→ **YOUR INSTRUCTIONS**
Your output should be the entries below, from the first line up to and including the line with "Inicio (21, 49)", reproduced exactly and with no other lines.

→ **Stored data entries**
####

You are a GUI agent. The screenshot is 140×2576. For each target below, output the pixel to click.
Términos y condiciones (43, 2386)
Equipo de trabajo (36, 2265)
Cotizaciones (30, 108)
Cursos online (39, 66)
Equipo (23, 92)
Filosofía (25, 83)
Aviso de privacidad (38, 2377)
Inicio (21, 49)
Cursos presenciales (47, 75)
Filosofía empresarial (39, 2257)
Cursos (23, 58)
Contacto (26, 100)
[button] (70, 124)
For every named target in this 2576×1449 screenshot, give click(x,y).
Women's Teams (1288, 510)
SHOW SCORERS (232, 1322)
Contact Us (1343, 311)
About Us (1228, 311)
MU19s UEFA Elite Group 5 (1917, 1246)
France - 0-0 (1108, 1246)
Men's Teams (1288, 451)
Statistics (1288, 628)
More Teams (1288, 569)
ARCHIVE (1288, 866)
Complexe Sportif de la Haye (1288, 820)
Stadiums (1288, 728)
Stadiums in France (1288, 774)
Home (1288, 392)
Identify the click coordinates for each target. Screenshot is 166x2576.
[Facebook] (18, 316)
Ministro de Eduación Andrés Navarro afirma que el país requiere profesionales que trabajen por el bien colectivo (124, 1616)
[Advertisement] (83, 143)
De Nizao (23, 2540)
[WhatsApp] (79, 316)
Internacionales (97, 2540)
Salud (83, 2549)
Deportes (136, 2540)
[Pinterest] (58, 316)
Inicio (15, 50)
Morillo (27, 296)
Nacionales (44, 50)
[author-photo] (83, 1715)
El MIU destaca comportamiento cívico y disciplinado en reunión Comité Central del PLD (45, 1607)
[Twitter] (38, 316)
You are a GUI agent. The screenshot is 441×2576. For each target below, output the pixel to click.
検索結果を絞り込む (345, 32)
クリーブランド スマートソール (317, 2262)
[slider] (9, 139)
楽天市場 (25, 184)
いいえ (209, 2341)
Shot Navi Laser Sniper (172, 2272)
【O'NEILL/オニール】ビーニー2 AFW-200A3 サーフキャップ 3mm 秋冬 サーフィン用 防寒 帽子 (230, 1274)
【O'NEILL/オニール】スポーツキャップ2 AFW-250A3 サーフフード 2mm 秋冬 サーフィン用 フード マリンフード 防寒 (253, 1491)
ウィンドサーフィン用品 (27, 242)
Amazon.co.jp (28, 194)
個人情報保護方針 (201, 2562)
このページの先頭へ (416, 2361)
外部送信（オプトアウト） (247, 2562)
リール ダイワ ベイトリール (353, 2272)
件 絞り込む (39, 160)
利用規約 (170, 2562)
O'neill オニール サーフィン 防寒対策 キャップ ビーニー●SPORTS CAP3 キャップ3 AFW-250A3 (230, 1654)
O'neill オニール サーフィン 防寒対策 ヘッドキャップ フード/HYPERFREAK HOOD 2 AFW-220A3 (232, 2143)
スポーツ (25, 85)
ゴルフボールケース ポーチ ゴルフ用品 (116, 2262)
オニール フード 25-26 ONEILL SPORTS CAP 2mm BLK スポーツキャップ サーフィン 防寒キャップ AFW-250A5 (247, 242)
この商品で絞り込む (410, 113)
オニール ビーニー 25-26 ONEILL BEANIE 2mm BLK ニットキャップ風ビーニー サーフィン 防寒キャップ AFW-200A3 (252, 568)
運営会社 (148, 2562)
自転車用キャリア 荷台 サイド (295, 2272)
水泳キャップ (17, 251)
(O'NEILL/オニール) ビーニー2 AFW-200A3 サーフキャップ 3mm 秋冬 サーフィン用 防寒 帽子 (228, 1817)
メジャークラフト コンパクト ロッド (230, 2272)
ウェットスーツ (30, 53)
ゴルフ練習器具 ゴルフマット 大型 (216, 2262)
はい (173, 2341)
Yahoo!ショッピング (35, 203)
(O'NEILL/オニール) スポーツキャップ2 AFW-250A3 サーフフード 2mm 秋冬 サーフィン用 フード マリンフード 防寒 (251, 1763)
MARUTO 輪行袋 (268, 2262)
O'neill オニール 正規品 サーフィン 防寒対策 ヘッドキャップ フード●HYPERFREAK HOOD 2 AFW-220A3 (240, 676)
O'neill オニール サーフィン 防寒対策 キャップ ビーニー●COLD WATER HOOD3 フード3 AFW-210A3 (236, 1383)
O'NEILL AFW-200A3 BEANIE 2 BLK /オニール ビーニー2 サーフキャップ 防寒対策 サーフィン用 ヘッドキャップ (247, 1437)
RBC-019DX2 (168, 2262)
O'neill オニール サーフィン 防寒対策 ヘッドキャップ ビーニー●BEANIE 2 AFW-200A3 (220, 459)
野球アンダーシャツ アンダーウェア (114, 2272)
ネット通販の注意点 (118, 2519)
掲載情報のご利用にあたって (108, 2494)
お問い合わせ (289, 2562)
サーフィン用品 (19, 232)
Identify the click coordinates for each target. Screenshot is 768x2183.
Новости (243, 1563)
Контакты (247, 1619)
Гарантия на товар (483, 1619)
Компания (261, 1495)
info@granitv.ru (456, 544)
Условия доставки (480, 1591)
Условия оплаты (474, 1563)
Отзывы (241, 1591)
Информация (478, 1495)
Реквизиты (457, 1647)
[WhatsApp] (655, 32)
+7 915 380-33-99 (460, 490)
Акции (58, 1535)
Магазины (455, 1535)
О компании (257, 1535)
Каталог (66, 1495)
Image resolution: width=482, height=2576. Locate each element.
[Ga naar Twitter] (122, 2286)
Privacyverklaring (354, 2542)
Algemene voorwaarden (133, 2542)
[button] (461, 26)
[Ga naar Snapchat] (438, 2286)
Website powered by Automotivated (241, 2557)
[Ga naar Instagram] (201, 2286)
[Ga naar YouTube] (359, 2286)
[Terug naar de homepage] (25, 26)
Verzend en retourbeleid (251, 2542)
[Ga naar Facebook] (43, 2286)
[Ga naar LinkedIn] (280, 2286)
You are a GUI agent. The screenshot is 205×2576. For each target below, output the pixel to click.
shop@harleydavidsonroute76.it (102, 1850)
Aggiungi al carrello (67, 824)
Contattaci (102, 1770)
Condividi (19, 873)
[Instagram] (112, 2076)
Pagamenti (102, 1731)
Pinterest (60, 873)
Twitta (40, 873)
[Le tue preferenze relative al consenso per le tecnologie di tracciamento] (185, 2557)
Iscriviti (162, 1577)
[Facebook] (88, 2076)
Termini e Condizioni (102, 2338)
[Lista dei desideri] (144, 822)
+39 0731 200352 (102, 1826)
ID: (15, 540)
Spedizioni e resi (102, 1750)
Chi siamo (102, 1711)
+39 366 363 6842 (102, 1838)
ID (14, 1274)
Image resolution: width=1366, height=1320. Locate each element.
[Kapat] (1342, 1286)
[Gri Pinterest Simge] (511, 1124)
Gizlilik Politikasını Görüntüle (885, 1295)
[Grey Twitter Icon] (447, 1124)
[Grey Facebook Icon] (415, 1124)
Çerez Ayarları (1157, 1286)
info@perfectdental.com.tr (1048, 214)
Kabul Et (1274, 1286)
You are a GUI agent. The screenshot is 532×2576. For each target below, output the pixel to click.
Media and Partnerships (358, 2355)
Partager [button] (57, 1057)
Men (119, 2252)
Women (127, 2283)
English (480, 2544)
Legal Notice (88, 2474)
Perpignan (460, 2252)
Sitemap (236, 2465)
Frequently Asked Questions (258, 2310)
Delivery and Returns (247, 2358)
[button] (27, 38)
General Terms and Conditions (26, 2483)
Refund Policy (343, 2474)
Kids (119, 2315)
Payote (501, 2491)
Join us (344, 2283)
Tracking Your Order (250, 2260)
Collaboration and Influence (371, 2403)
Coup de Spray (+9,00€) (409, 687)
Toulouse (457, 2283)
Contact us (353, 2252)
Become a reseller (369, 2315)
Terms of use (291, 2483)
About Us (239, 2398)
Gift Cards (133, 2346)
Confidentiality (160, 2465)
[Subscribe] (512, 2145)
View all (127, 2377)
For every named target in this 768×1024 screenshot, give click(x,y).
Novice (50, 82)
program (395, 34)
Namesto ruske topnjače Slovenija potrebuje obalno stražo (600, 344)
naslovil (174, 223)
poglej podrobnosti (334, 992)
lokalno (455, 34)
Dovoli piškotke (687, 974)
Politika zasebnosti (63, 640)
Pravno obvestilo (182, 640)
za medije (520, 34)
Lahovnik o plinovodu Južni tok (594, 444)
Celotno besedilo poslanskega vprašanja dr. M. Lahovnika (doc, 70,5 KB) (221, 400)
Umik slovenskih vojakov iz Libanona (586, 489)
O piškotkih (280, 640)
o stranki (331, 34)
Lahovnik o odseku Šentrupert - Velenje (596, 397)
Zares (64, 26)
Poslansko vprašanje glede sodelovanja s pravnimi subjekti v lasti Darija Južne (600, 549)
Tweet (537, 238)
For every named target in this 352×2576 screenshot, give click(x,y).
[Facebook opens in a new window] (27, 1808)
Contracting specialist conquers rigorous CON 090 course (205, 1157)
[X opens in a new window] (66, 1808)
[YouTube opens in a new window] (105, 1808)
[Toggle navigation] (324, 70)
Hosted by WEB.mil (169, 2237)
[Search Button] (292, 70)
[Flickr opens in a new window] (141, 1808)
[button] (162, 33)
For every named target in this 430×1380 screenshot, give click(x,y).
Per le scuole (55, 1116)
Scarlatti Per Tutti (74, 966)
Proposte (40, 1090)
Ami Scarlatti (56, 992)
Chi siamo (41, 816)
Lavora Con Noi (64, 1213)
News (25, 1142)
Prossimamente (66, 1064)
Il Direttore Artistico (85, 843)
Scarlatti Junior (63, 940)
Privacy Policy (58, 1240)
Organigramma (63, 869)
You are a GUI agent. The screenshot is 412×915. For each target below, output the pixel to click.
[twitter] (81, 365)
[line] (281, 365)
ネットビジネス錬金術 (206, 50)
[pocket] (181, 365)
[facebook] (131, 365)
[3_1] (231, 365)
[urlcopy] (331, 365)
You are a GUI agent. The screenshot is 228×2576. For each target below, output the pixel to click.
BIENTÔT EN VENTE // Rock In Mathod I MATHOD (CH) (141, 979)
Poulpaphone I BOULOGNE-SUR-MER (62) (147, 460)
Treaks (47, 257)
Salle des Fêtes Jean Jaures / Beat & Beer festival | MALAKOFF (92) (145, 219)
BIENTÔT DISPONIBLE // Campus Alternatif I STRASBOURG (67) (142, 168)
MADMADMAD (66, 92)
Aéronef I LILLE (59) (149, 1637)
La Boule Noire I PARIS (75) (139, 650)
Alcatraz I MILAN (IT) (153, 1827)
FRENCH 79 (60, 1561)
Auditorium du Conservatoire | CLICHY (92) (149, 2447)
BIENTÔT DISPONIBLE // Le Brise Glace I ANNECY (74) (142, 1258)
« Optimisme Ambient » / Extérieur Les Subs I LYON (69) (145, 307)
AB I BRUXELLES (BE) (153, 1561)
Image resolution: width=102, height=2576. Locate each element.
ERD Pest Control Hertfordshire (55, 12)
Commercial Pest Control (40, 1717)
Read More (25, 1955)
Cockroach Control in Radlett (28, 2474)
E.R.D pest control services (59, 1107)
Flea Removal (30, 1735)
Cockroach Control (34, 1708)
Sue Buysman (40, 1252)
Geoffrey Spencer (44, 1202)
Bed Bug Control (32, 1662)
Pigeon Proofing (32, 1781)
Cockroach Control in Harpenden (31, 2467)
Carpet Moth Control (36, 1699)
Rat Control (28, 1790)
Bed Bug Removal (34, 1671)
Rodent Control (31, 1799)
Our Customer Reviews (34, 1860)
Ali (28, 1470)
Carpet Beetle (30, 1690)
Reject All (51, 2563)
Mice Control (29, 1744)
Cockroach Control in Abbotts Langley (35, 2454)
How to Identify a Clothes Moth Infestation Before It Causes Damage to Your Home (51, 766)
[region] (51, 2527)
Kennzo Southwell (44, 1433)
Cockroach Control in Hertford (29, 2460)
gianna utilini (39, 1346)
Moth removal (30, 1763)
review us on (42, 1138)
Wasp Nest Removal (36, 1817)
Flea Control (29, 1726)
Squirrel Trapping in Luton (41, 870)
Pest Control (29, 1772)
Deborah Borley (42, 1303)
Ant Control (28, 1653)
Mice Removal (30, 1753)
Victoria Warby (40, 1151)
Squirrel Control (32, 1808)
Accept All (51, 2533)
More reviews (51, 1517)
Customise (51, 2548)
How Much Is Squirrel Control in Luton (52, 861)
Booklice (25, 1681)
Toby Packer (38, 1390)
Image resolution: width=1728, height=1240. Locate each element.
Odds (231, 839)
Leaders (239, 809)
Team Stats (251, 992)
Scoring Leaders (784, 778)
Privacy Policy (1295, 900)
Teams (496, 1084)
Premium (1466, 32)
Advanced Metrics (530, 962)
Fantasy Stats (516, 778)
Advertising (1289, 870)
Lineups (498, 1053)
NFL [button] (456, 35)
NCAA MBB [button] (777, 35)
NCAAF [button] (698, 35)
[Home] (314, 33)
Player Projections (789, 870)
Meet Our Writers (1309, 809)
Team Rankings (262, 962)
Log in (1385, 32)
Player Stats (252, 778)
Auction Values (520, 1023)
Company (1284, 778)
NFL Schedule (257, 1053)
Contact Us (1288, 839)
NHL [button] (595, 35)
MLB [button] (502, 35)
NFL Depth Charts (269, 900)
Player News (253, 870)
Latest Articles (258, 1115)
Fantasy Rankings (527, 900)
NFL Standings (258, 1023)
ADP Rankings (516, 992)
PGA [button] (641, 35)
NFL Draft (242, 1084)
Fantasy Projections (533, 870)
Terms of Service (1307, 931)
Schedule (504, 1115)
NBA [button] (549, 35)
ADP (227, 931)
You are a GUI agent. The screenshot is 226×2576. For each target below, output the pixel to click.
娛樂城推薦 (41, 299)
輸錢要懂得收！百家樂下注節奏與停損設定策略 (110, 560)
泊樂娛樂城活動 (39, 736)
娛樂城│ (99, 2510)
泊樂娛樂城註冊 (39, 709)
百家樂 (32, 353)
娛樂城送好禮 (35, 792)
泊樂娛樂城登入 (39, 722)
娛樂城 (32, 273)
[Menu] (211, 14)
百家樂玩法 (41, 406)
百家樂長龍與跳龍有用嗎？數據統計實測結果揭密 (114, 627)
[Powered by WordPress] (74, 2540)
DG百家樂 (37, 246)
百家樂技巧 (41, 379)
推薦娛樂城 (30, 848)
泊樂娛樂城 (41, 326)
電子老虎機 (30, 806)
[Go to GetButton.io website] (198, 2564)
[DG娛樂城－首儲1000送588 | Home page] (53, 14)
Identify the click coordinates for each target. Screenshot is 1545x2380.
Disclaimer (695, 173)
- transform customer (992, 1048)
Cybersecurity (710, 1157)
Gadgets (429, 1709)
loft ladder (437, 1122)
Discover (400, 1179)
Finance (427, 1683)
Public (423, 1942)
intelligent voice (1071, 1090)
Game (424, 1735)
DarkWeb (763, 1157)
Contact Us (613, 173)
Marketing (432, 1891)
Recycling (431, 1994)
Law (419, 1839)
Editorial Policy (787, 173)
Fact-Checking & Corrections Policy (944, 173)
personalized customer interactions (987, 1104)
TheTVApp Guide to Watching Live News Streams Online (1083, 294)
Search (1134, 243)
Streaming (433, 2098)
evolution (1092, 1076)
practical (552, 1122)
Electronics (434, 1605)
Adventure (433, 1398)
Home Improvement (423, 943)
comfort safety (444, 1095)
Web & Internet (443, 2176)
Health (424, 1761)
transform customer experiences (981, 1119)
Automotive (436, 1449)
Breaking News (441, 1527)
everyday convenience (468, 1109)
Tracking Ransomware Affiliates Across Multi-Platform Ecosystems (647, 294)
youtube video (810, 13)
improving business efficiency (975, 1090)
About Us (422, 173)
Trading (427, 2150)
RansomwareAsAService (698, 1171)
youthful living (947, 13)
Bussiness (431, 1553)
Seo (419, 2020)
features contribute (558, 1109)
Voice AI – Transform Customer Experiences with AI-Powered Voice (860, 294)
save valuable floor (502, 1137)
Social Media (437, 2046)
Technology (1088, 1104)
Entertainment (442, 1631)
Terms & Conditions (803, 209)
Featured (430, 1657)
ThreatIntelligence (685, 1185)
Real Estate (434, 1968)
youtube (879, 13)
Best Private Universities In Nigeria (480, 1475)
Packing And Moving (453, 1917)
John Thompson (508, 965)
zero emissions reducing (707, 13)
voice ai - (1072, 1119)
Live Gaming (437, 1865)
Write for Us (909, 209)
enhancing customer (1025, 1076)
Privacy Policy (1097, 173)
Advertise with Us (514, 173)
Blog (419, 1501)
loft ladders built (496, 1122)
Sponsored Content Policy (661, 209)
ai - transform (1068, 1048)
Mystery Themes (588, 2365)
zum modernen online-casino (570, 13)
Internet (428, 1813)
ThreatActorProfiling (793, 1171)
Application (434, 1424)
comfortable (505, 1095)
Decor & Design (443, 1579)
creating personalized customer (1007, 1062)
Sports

####

→ **OUTPUT**
You are a GUI agent. The screenshot is 140×2576. For each target below, output the pixel to click.
Términos y condiciones (43, 2386)
Equipo de trabajo (36, 2265)
Cotizaciones (30, 108)
Cursos online (39, 66)
Equipo (23, 92)
Filosofía (25, 83)
Aviso de privacidad (38, 2377)
Inicio (21, 49)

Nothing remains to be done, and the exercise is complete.